The Justice Department on Monday dropped a crucial objection to Texas’ strict voter-identification law, signaling a significant change from the Obama administration on voting-rights issues. The Republican-led Texas Legislature passed one of the toughest voter ID laws in the country in 2011, requiring voters to show a driver’s license, passport or other government-issued photo ID before casting a ballot. The Obama administration’s Justice Department sued Texas to block the law in 2013 and scored a major victory last year after a federal appeals court ruled that the law needed to be softened because it discriminated against minority voters who lacked the required IDs. Opponents of the law said Republican lawmakers selected IDs that were most advantageous for Republican-leaning white voters and discarded IDs that were beneficial to Democratic-leaning minority voters.

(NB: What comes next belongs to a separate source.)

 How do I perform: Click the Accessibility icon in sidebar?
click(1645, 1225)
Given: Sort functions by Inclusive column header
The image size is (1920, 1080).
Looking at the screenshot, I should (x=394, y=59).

For example, legislators included licenses to carry concealed handguns, which are predominantly carried by whites, and excluded government employee IDs and public university IDs, which are more likely to be used by blacks, Hispanics and Democratic-leaning younger voters. But the Justice Department under President Trump and Attorney General Jeff Sessions told a judge on Monday that it was withdrawing its claim that Texas enacted the law with a discriminatory intent.
The Justice Department remains a party in the case. But it is pulling back at a crucial phase. If a judge finds the state acted with discriminatory intent, as the Justice Department and other plaintiffs have alleged, Texas could be forced to seek federal approval before it makes any changes to its voting laws or procedures. That would have major impacts on voting rules in Texas and be a potent symbol of the ability of the federal government to be a major brake on voting discrimination nationally.
“This is a complete 180-degree turn,” said Danielle Lang, a lawyer for the Campaign Legal Center, one of the groups that sued Texas and represents some of the Justice Department’s fellow plaintiffs in the voter ID case. Under the Obama administration, she added, the Justice Department was “fully committed to the case.”
“They were full partners,” Ms. Lang said. “This was their case as much as ours.”